Brief
The full listing below should be returned without a single change.

Records shown

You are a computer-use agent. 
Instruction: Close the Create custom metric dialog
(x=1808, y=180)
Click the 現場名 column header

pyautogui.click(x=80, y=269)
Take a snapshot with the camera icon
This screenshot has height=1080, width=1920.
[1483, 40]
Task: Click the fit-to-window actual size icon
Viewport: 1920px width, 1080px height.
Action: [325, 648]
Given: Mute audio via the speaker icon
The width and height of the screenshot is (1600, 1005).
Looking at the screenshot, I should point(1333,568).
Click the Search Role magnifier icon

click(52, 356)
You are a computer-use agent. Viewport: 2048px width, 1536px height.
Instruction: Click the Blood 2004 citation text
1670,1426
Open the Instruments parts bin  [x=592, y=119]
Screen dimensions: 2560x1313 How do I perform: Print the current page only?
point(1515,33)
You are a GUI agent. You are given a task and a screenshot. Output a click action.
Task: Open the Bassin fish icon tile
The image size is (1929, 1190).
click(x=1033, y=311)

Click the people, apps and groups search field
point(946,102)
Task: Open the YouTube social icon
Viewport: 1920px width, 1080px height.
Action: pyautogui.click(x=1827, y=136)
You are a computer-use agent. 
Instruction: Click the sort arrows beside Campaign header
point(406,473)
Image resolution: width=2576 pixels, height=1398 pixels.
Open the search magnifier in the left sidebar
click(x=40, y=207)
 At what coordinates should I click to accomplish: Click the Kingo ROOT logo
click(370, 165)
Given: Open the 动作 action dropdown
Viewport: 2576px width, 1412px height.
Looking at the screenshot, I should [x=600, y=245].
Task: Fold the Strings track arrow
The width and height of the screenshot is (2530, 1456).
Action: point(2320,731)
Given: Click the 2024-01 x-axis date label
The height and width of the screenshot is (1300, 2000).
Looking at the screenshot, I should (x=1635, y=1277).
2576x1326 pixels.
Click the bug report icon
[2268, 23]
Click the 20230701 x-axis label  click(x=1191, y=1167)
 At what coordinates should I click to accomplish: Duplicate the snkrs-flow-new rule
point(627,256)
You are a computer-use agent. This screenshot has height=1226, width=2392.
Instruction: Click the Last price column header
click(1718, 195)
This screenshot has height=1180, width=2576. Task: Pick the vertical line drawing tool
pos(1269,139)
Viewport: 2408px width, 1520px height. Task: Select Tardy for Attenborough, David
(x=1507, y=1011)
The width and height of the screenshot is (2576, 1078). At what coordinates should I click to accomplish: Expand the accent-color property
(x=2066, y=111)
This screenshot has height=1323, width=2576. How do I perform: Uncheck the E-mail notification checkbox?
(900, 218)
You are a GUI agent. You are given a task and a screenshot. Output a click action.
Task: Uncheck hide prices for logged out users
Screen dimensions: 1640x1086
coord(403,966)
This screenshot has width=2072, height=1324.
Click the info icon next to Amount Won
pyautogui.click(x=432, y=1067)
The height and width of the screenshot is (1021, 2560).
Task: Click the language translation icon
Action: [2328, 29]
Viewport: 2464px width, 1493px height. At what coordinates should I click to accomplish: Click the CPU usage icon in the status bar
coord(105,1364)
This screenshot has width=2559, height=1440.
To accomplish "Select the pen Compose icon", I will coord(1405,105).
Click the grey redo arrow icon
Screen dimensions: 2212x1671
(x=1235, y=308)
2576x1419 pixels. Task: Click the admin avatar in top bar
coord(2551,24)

Exercise result
You are a computer-use agent. 
Instruction: Close the Create custom metric dialog
(x=1808, y=180)
Click the 現場名 column header

pyautogui.click(x=80, y=269)
Take a snapshot with the camera icon
This screenshot has height=1080, width=1920.
[1483, 40]
Task: Click the fit-to-window actual size icon
Viewport: 1920px width, 1080px height.
Action: [325, 648]
Given: Mute audio via the speaker icon
The width and height of the screenshot is (1600, 1005).
Looking at the screenshot, I should point(1333,568).
Click the Search Role magnifier icon

click(52, 356)
You are a computer-use agent. Viewport: 2048px width, 1536px height.
Instruction: Click the Blood 2004 citation text
1670,1426
Open the Instruments parts bin  [x=592, y=119]
Screen dimensions: 2560x1313 How do I perform: Print the current page only?
point(1515,33)
You are a GUI agent. You are given a task and a screenshot. Output a click action.
Task: Open the Bassin fish icon tile
The image size is (1929, 1190).
click(x=1033, y=311)

Click the people, apps and groups search field
point(946,102)
Task: Open the YouTube social icon
Viewport: 1920px width, 1080px height.
Action: pyautogui.click(x=1827, y=136)
You are a computer-use agent. 
Instruction: Click the sort arrows beside Campaign header
point(406,473)
Image resolution: width=2576 pixels, height=1398 pixels.
Open the search magnifier in the left sidebar
click(x=40, y=207)
 At what coordinates should I click to accomplish: Click the Kingo ROOT logo
click(370, 165)
Given: Open the 动作 action dropdown
Viewport: 2576px width, 1412px height.
Looking at the screenshot, I should [x=600, y=245].
Task: Fold the Strings track arrow
The width and height of the screenshot is (2530, 1456).
Action: point(2320,731)
Given: Click the 2024-01 x-axis date label
The height and width of the screenshot is (1300, 2000).
Looking at the screenshot, I should (x=1635, y=1277).
2576x1326 pixels.
Click the bug report icon
[2268, 23]
Click the 20230701 x-axis label  click(x=1191, y=1167)
 At what coordinates should I click to accomplish: Duplicate the snkrs-flow-new rule
point(627,256)
You are a computer-use agent. This screenshot has height=1226, width=2392.
Instruction: Click the Last price column header
click(1718, 195)
This screenshot has height=1180, width=2576. Task: Pick the vertical line drawing tool
pos(1269,139)
Viewport: 2408px width, 1520px height. Task: Select Tardy for Attenborough, David
(x=1507, y=1011)
The width and height of the screenshot is (2576, 1078). At what coordinates should I click to accomplish: Expand the accent-color property
(x=2066, y=111)
This screenshot has height=1323, width=2576. How do I perform: Uncheck the E-mail notification checkbox?
(900, 218)
You are a GUI agent. You are given a task and a screenshot. Output a click action.
Task: Uncheck hide prices for logged out users
Screen dimensions: 1640x1086
coord(403,966)
This screenshot has width=2072, height=1324.
Click the info icon next to Amount Won
pyautogui.click(x=432, y=1067)
The height and width of the screenshot is (1021, 2560).
Task: Click the language translation icon
Action: [2328, 29]
Viewport: 2464px width, 1493px height. At what coordinates should I click to accomplish: Click the CPU usage icon in the status bar
coord(105,1364)
This screenshot has width=2559, height=1440.
To accomplish "Select the pen Compose icon", I will coord(1405,105).
Click the grey redo arrow icon
Screen dimensions: 2212x1671
(x=1235, y=308)
2576x1419 pixels. Task: Click the admin avatar in top bar
coord(2551,24)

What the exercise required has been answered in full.